Penanaman karet dilakukan dengan memungut bibit karet hasil
persilangan alami yang berkecambah di sekitar tanaman karet. Benih yang telah
berkecambah disebut ‘kongkoak’ (Sunda). Selain dengan ‘kongkoak’, bibit batang
bawah juga dapat disiapkan langsung dengan menanam benih di dalam polybag, yang
disebut dengan istilah ‘tabela’, tanam benih langsung. Pengembangan ‘tabela’
dimaksudkan untuk mempermudah pekaerjaan penyiapan batang bawah dan bibit,
serta dapat mengurangi biaya penyediaan bibit. Cara yang digunakan untuk
menghasilkan bibit unggul karet melalui okulasi selain penyediaan batang bawah
perlu ditanam klon-klon unggul sebagai penghasil mata tunas (entres) di kebun
entres. Klon unggul ini ditanam terpisah dengan kebun produksi dengan identitas
yang jelas dari tiap klon yang dijasdikan mata tunas.
Tujuan
Tujuan dari praktikum ini adalah agar mahasiswa dapat melaksanakan
pekerjaan pembibitan batang bawah karet, menghitung kebutuhan lahan untuk
pembibitan batang bawah, melaksanakan pekerjaan pembangunan kebun entres, dan
menentukan kebutuhan waktu dan HOK untuk pekerjaan pembibitan batang bawah.
TINJAUAN PUSTAKA
Tanaman
karet yang ditumbuhkan seragam di lapangan, sangat bergantung pada penggunaan
bibit hasil okulasi yang entresnya diambil dari kebun entres yang memiliki klon
yang murni.
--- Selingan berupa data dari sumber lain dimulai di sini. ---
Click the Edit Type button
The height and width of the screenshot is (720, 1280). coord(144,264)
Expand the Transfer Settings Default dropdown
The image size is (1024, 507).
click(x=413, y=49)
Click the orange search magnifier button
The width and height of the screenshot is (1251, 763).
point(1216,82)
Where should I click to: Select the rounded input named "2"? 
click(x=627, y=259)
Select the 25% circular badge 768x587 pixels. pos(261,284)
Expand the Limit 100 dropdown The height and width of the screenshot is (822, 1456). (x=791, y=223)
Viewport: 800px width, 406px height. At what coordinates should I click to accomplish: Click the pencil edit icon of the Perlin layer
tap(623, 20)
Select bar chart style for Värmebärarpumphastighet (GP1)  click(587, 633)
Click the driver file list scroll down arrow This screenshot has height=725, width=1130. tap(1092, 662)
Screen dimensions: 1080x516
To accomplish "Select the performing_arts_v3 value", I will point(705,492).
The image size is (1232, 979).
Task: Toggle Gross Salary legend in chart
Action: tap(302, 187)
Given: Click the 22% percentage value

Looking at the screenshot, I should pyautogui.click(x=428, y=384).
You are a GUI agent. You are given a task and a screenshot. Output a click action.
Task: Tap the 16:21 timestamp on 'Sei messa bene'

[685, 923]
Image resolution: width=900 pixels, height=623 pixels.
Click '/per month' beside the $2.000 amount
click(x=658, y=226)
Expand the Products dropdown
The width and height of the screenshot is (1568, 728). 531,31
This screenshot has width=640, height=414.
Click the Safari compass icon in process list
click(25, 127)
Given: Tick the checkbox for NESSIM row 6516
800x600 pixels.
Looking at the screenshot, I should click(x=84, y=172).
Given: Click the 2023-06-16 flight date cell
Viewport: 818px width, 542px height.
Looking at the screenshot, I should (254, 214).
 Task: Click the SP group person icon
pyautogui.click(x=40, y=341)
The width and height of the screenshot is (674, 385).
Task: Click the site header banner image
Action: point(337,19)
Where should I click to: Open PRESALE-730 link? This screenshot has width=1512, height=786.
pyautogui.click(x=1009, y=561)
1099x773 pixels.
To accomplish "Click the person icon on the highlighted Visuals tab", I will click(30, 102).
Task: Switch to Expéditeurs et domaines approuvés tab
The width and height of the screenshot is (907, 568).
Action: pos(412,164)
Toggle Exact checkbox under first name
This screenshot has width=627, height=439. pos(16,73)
Kegiatan pemuliaan karet di Indonesia sendiri telah menghasilkan
klon-klon karet unggul sebagai penghasil lateks dan penghasil kayu. Klon‐klon unggul baru generasi‐4 pada periode periode tahun 2006 – 2010, yaitu klon:
IRR 5, IRR 32, IRR 39, IRR 104, dan IRR 118. Klon‐klon
tersebut menunjukkan produktivitas dan kinerja yang baik pada berbagai lokasi,
tetapi memiliki variasi karakter agronomi dan sifat‐sifat sekunder lainnya. Klon‐klon lama yang sudah dilepas yaitu GT 1, AVROS 2037,
PR 255, PR 261, PR 300, PR 303, RRIM 600, RRIM 712, BPM 1, BPM 24, BPM 107, BPM
109, PB 260, RRIC 100 masih memungkinkan untuk dikembangkan, tetapi
harus dilakukan secara hati‐hati baik
dalam penempatan lokasi maupun sistem pengelolaannya. Klon GT 1 dan RRIM 600 di
berbagai lokasi dilaporkan mengalami gangguan penyakit daun Colletotrichum dan
Corynespora. Sedangkan klon BPM 1, PR 255, PR 261 memiliki masalah
dengan mutu lateks sehingga pemanfaatan lateksnya terbatas hanya cocok untuk
jenis produk karet tertentu. Klon PB 260 sangat peka terhadap kekeringan alur
sadap dan gangguan angin dan kemarau panjang, karena itu pengelolaanya harus
dilakukan secara tepat (Anwar 2001).
Persiapan
bahan tanam tanaman karet dilakukan jauh hari sebelum penanaman.Tiga komponen bahan
tanam yang perlu disiapkan, yaitu: batang bawah (root stoct),
entres/batang atas (budwood), dan okulasi (grafting) pada
penyiapan bahan tanam.(Hendroyono dan Wijayani 1994).
Persiapan
batang bawah merupakan suatu kegiatan untuk memperoleh bahan tanam yang
mempunyai perakaran kuat dan daya serap hara yang baik. Untuk mencapai kondisi
tersebut, diperlukan pembangunan pembibitan batang bawah yang memenuhi syarat
teknis yang mencakup persiapan tanah pembibitan, penanganan benih,
perkecambahan, penanaman kecambah, serta usaha pemeliharaan tanaman di
pembibitan. Klon-klon yang dianjurkan sebagai batang bawah adalah klon GT 1,
LCB 1320 dan AVROS 2037. Tanaman untuk batang bawah ditanam 1 – 1.5 tahun
sebelum okulasi. Untuk okulasi garis tengah tanaman batang bawah sudah mencapai
2.5 cm (Tim Penulis PS 2007).
Menurut
Anwar (2001) untuk mendapatkan bahan tanam hasil okulasi yang baik diperlukan
entres yang baik, Pada dasarnya mata okulasi dapat diambil dari dua sumber,
yaitu berupa entres cabang dari kebun produksi atau entres dari kebun entres.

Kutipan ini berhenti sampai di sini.